The side sections have a medium sized stretch pocket with a loop inside to secure valuables to if necessary. 

On the rear, there are four large pockets, one being zipped. There is also a large pocket for a bladder if that is your thing, with a bladder hanger strap at the top. At the top there is a stash pocket marked for a wind jacket and is about that size. This is reachable without removing the vest. 

kailasfuga upperpockets

Detail showing the 'wind jacket' stow pocket and the bladder pocket behind it.

Mid way down the back is the next pocket which is another stretch stash pocket. I really struggle to reach this while wearing the vest.

At the bottom are the final two pockets, on the outer there is a large stretch pocket, and within this pocket is a large zipped pocket.

kailasfuga lowerpockets

At the lower end on the back you have the zippered pocket within a stretchy stash pocket.

Final features are the mini emergency whistle attached at the front. Last but not least, we have the pole attachments, which give you three different options. You can have folded poles vertically, one each side at the front, the same but at the rear, or folded, both together horizontally along the rear lower edge. Plenty of options for those that use poles.

In use, I have to say that I have been very impressed so far. It fits me very nicely and none of the edges cut in at all. We are all different shapes though. The boa system is brilliant. As already mentioned, it is a little fiddly to clip up initially, and would be more challenging with gloves on in the dark etc, but what isn’t! Once it is on and clipped up though, the boa system is fast, gradual and doesn’t slowly work loose. When running it is simple to locate the dial and tighten further if needed. I didn’t need to look down to find it. 

kailasfuga sideuse

Sometimes I like to loosen my vest on a long ascent and then tighten back up for the descent. The pulling out of the dial, loosens it, but it isn’t gradual, it just lets out all the slack, which generally means I release, push the dial back in and tighten back up to where I want it. It is a minor annoyance, but the dial is so simple and quick to use that is about it really, a minor annoyance.

The bottles have held up fine and the short straw really helps make drinking on the move that little bit easier. 

The pockets are numerous and practical. As I already said, the phone pocket I am not keen on, but I am guessing it works for others. I would stuff my phone down the elasticated pocket on the outside of the bottle pocket.
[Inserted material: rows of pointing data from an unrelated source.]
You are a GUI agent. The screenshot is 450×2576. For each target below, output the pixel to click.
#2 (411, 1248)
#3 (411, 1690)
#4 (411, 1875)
It was tight and secure. The two side pockets I found were quite a stretch for me to reach, though I know I need to work on my shoulder flexibility! For an 8 litre capacity vest, it feels roomy. The pockets are well laid out and really feel like this was designed by people who run a long way. Good work Kailas!

kailasfuga backfloor

Overall, the Fuga Air 2 from Kailas is a really well thought out and executed race vest. It may well have just taken top spot above my inov8 and Salomon vests which are both excellent! A really adaptable vest with some really nice details. Multiple pole attachment options, bottles or bladder, excellent pocket configuration and not forgetting the excellent boa closure system. Light comfortable and practical. On long descents, when tightened up, it barely moves and really feels a part of you. I highly recommend giving the Fuga Air 2 a go if you are in the market for a new vest. 

It is priced at £117/140Euros on their website though they have a 15% off offer for your first Kailas purchase. I think this is a good price for an excellent vest which should give you a good few years of service. To purchase Kailas gear, you have to purchase through their site as it is not sold elsewhere.